Item 1(a). | Name of Issuer |
Kimbell Royalty Partners, LP, a Delaware limited partnership
Item 1(b). | Address of the Issuer’s Principal Executive Offices |
The address of the principal executive office of the Issuer is 777 Taylor Street, Suite 810, Fort Worth, Texas 76102
Item 2(a). | Names of Persons Filing |
This Schedule 13D is jointly filed by and on behalf of each of the following:
(i) | M&E Mineral Holdings LLC, a Delaware limited liability company (“M&E Mineral Holdings”) |
(ii) | TE Drilling Aggregator LLC, a Delaware limited liability company (“TE Drilling Aggregator”) |
(iii) | EIGF Aggregator LLC, a Delaware limited liability company (“EIGF Aggregator”) |
(iv) | KKR Energy Income and Growth Fund I L.P., a Delaware limited partnership (“KKR Energy Income”) |
(v) | KKR Associates EIGF L.P., a Delaware limited partnership (“KKR Associates”) |
(vi) | KKR Energy Income and Growth Fund I-TE L.P., a Delaware limited partnership (“KKR Energy Income TE”) |
(vii) | KKR Associates EIGF TE L.P., a Delaware limited partnership (“KKR Associates TE”) |
(viii) | KKR EIGF LLC, a Delaware limited liability company (“KKR EIGF”) |
(ix) | KKR Upstream Associates LLC, a Delaware limited liability company (“KKR Upstream Associates”) |
(x) | KKR Group Partnership L.P., a Cayman Islands limited partnership (“KKR Group Partnership”) |
(xi) | KKR Upstream LLC, a Delaware limited liability company (“KKR Upstream”) |
(xii) | KKR Group Holdings Corp., a Delaware corporation (“KKR Group Holdings”) |
(xiii) | KKR & Co. Inc., a Delaware corporation (“KKR & Co.”) |
(xiv) | KKR Management LLP, a Delaware limited liability partnership (“KKR Management”) |
(xv) | Henry R. Kravis, a United States citizen; and |
(xvi) | George R. Roberts, a United States citizen (the persons and entities listed in items (i) through (xvi) are collectively referred to herein as the “Reporting Persons”). |
EIGF Aggregator is the managing member of M&E Mineral Holdings. KKR Energy Income is the managing member of EIGF Aggregator. KKR Associates is the general partner of KKR Energy Income. KKR Energy Income TE is the
sole member of TE Drilling Aggregator, and KKR Associates TE is the general partner of KKR Energy Income TE. KKR EIGF is the general partner of KKR Associates and the general partner of KKR Associates TE. KKR Upstream Associates is the sole member of
KKR EIGF. KKR Group Partnership and KKR Upstream are the members of KKR Upstream Associates. KKR Group Partnership is the sole member of KKR Upstream. KKR Group Holdings is the general partner of KKR Group Partnership. KKR & Co. is the sole
shareholder of KKR Group Holdings. KKR Management is the Class B shareholder of KKR & Co. Messrs. Kravis and Roberts are the founding partners of KKR Management.

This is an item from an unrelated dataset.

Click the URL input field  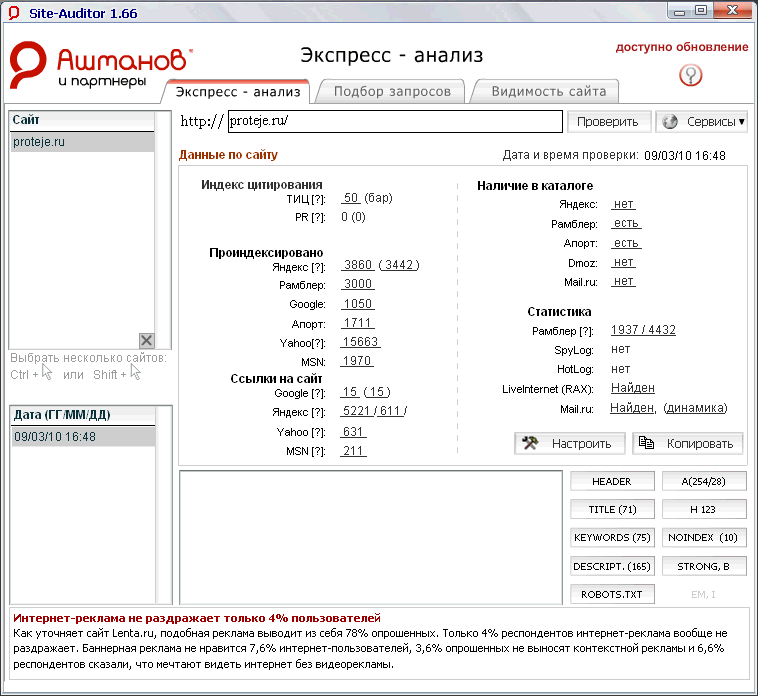394,122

CUSIP No. 49435R 102 | Page 19 |
The Reporting Persons have entered into a joint filing agreement, dated as of July 14, 2021, a copy of which is attached hereto as Exhibit 99.10.
Item 2(b). | Address of the Principal Business Office, or if none, Residence: |
The principal business office for the Reporting Persons (other than George R. Roberts) is:
c/o Kohlberg Kravis Roberts & Co. L.P.
30 Hudson Yards
New York, NY 10001
The principal business office for George R. Roberts is:
c/o Kohlberg Kravis Roberts & Co. L.P.
2800 Sand Hill Road, Suite 200
Menlo Park, CA 94025
Item 2(c). | Citizenship |
See responses to Item 4 on each cover page.

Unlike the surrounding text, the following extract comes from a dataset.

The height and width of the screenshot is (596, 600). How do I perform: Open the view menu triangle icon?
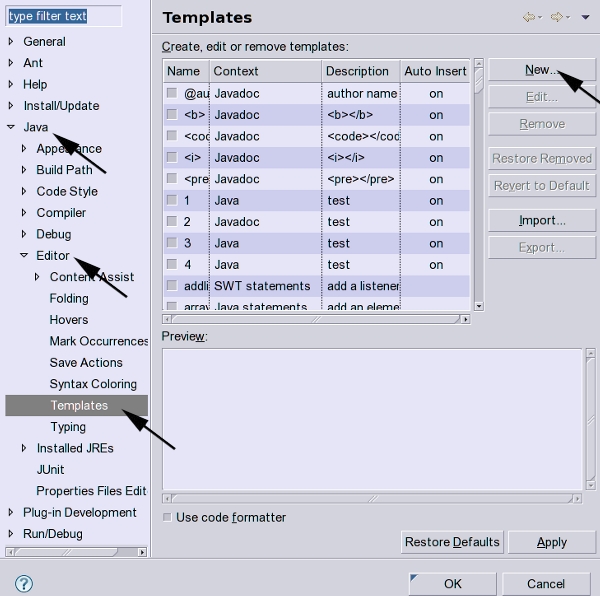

Item 2(d). | Title of Class of Securities |
Common units of the Issuer
Item 2(e). | CUSIP Number |
49435R 102
Item 3. | If this statement is filed pursuant to Rules 13d-1(b), or 13d-2(b) or (c), check whether the person filing is a(n): |
Not Applicable.
Item 4. | Ownership |
The information required by Items 4(a)-(c) is set forth in Rows 5-11 of the cover pages hereto for each Reporting Person and is incorporated herein by reference for each such Reporting Person.
The ownership percentages are calculated pursuant to Rule 13d-3 of the Act and are based on an aggregate of 39,748,270 Common Units outstanding as of April 30, 2021, as reported by the Issuer on its Quarterly Report on
Form 10-Q as filed by the Issuer with the Commission on May 6, 2021.

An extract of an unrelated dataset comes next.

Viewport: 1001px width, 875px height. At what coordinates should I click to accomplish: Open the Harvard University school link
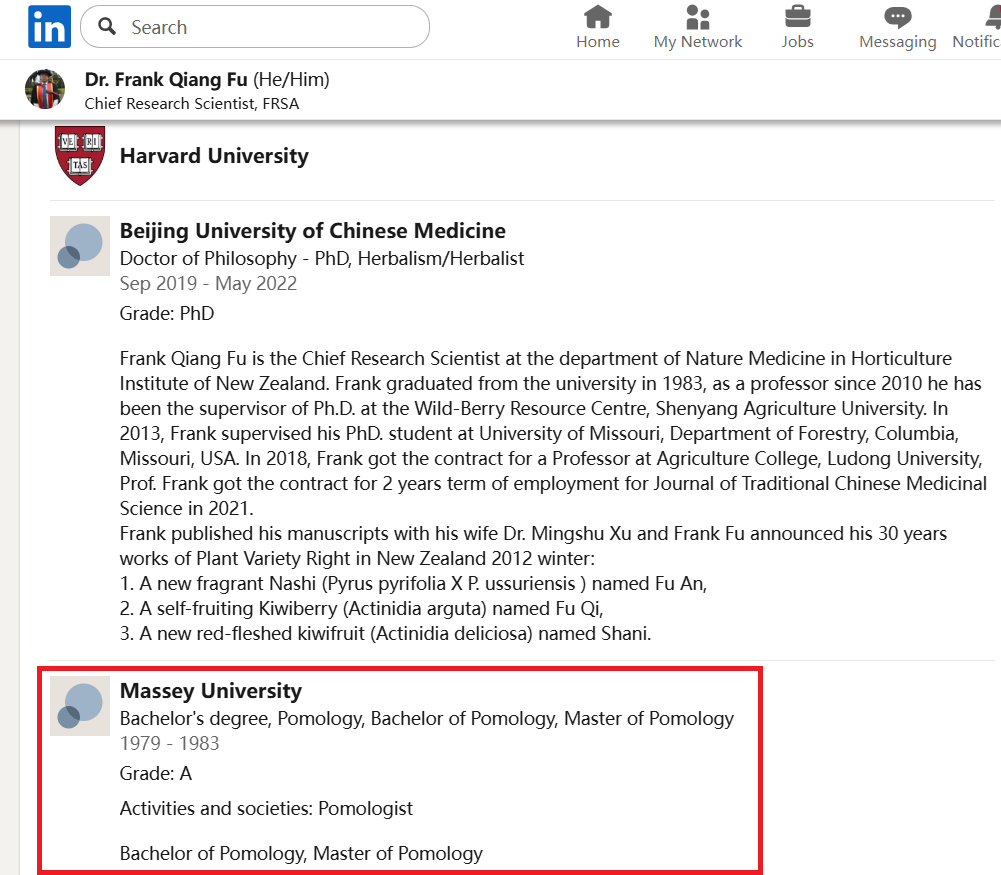(214, 156)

As of the date of this filing, (i) M&E Mineral Holdings may have been deemed to be the beneficial owner of, and have sole voting and dispositive power over, 2,961,389 Common Units, which represent 7.5% of the total
number of Common Units outstanding, and (ii) TE Drilling Aggregator may have been deemed to be the beneficial owner of, and have sole voting and dispositive power over, 202,170 Common Units, which represent 0.5% of the total number of Common Units
outstanding.
CUSIP No. 49435R 102 | Page 20 |
Each of EIGF Aggregator (as the managing member of M&E Mineral Holdings), KKR Energy Income (as the managing member of EIGF Aggregator), and KKR Associates (as the general partner of KKR Energy Income) may be deemed
to be the beneficial owner of, and have sole voting and dispositive power over, the Common Units beneficially owned by EIGF Aggregator, but each disclaims beneficial ownership of such Common Units. Each of KKR Energy Income TE (as the sole member of
TE Drilling Aggregator) and KKR Associates TE (as the general partner of KKR Energy Income TE) may be deemed to be the beneficial owner of, and have sole voting and dispositive power over, the Common Units beneficially owned by TE Drilling
Aggregator, but each disclaims beneficial ownership of such Common Units.
Each of KKR EIGF (as the general partner of KKR Associates and as the general partner of KKR Associates TE), KKR Upstream Associates (as the sole member of KKR EIGF), KKR Group Partnership (as a member of KKR Upstream
Associates and the sole member of KKR Upstream), KKR Upstream (as a member of KKR Upstream Associates), KKR Group Holdings (as the general partner of KKR Group Partnership), KKR & Co. (as the sole shareholder of KKR Group Holdings), KKR
Management (as the Class B shareholder of KKR & Co.) and each of Henry R. Kravis and George R. Roberts (as the founding partners of KKR Management) may be deemed to be the beneficial owner of, and have sole voting and dispositive power over, or,
in the case of KKR Upstream Associates and Messrs. Kravis and Roberts, shared voting and dispositive power over, the Common Units beneficially owned by M&E Mineral Holdigns and TE Drilling Aggregator, for an aggregate of 3,163,559 Common Units,
or 8.0% of the total number of Common Units outstanding, but each disclaims beneficial ownership of such Common Units.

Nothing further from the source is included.